Iran has pursued an effective birth control programme for over two decades. It included subsidised vasectomies, free condoms and affordable contraceptives, as well as countrywide education on sexual health and family planning.

The new legislation would effectively put an end to the country’s famous slogan “two children is enough”. The U-turn has come after the country’s supreme leader, Ayatollah Ali Khamenei, slammed family planning as an imitation of western lifestyle and asked Iran’s population to be doubled. Given his support, the bills are likely to be approved.

Amnesty’s deputy director for the Middle East and north Africa, Hassiba Hadj Sahraoui, said: “The authorities are promoting a dangerous culture in which women are stripped of key rights and viewed as baby-making machines rather than human beings with fundamental rights to make choices about their own bodies and lives..

“The bills reinforce discriminatory stereotypes of women and mark an unprecedented move by the state to interfere in people’s personal lives,” she continued. “In their zealous quest to project an image of military might and geopolitical strength by attempting to increase birth rates, Iran’s authorities are trampling all over the fundamental rights of women – even the marital bed is not out of bounds.”

Last year, Khamenei said that Iran would face an ageing population in the not-too-distant future if couples refuse to have more children. Critics say his concerns are unfounded as about 70% of the country’s 77 million people are under the age of 35.

“Why do some [couples] prefer to have one … or two children? Why do men or women avoid having children through different means?” Khamenei asked in October. “The reasons need to be studied. We are not a country of 75 million, we have [the capacity] to become at least 150 million people, if not more.”

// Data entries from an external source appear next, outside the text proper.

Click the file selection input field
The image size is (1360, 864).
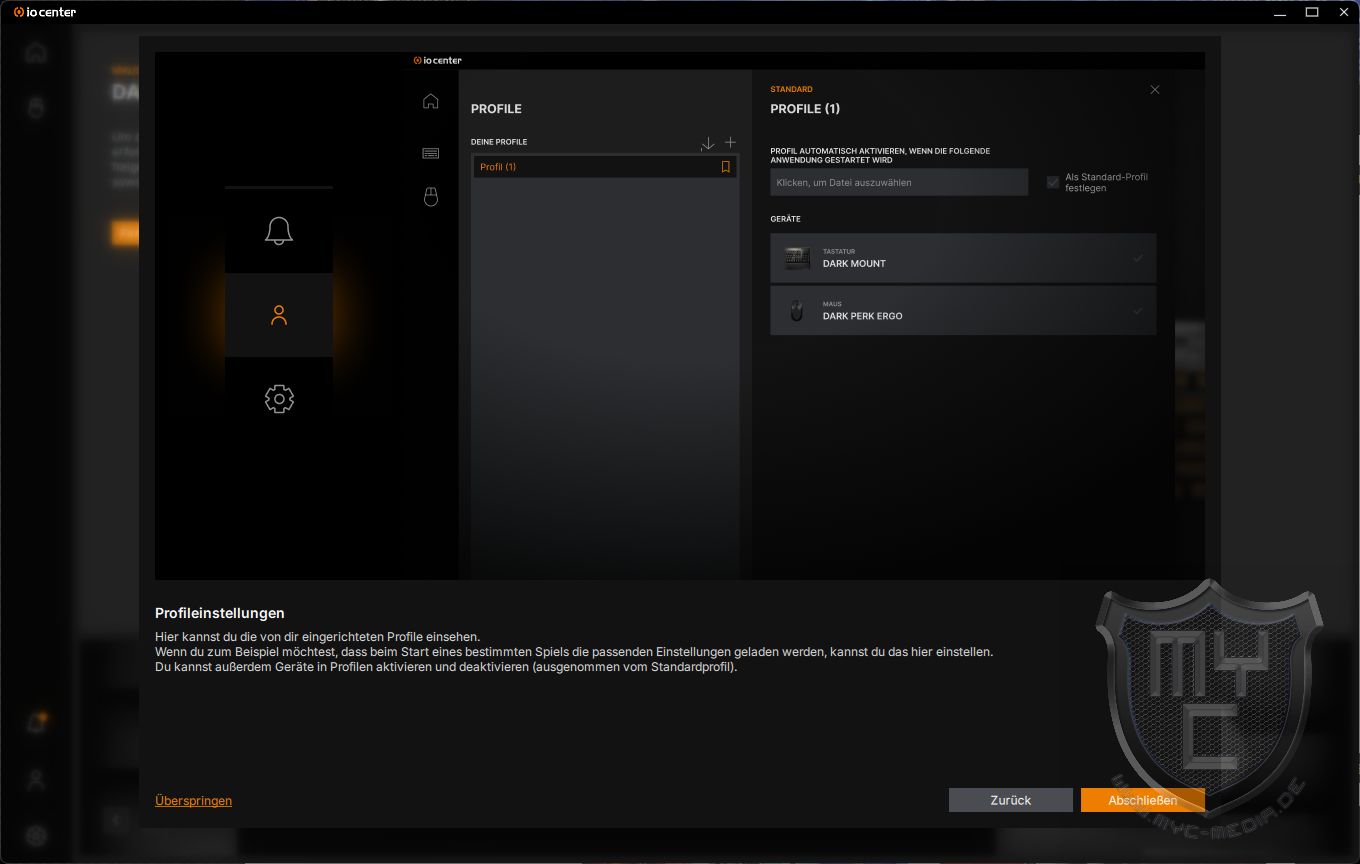898,182
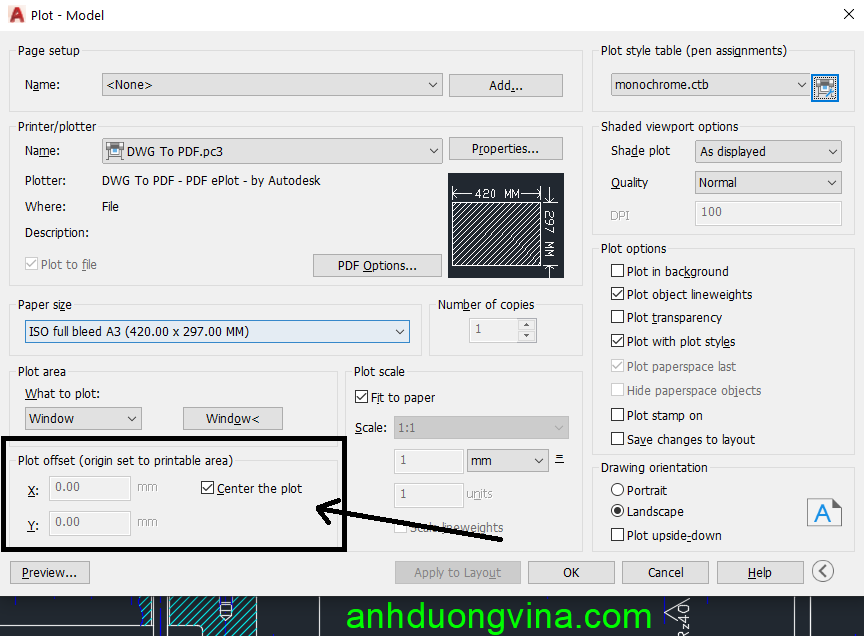
Task: Click the landscape orientation page icon
Action: pyautogui.click(x=823, y=512)
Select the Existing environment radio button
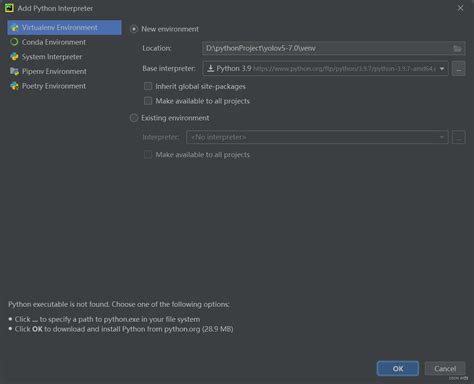 click(134, 118)
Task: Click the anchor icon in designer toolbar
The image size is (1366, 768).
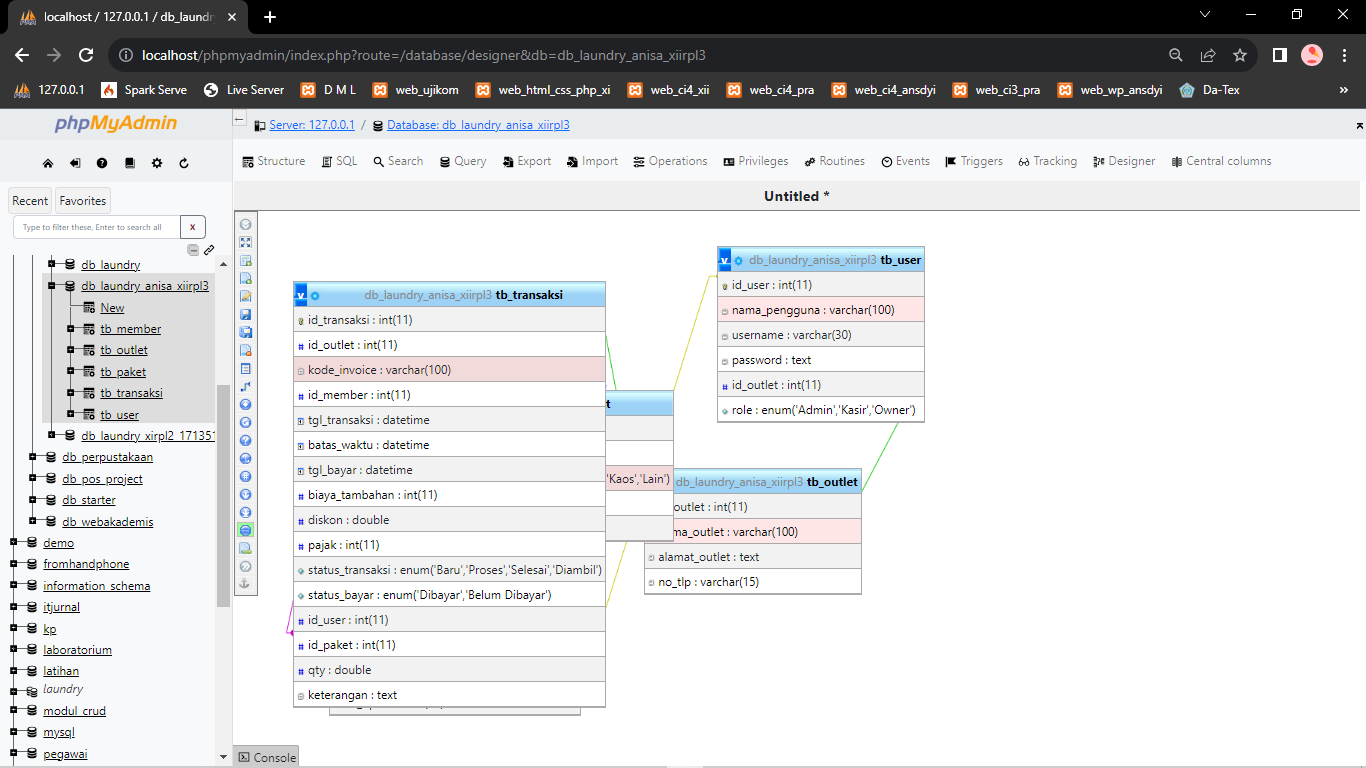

The bill to increase fertility rates and prevent population decline will ban all surgeries intended for permanent contraception, except in cases in which there are threats to physical health. Harsh punishments are designed for doctors involved in such surgeries. The legislation will also slash state funding for birth control programmes which provided subsidies for modern contraceptives.

Amnesty warned this would increase the number of unwanted pregnancies and force women to seek illegal abortions. It would also lead to a spike in sexually transmitted infections, such as HIV, the organisation warned.

The second proposed legislation, the comprehensive population and exaltation of family bill, “instructs all private and public entities to prioritise, in sequence, men with children, married men without children and married women with children when hiring for certain jobs,” Amnesty said. The bill will also tighten the divorce laws, which are already heavily in favour of men.

Hadj Sahraoui said the bill would have “devastating consequences for women trapped in abusive relationships”. She added: “The bills send a message that women are good for nothing more than being obedient housewives and creating babies, and suggests they do not have the right to work or pursue a career until they have fulfilled that primary role and duty.”

Amnesty said the proposals are also in stark contrast with promises by President Hassan Rouhani for gender equality and warned they would add to “the catalogue of discriminations” against women.

Iran has an active female population. Until recently most university graduates were women and many, especially in bigger cities, work alongside men. Although women can vote and drive, discriminatory laws are persistent. Women are required to wear mandatory hijab and, in courts, their testimony is worth only half that of a man. They also face inequality with regard to inheritance rights.

“The age of criminal responsibility for girls is just under nine years old but just under 15 years for a boy,” said Amnesty. “Rape within marriage and domestic violence are not recognised as criminal offences. Engaging in lesbian sex is punishable by 100 lashes with a fourth conviction resulting in the death penalty.”

According to official figures for 2013-2014, 41,226 girls were subject to early or forced marriages while between the ages of 10 and 14. At least 201 girls had married while under the age of 10.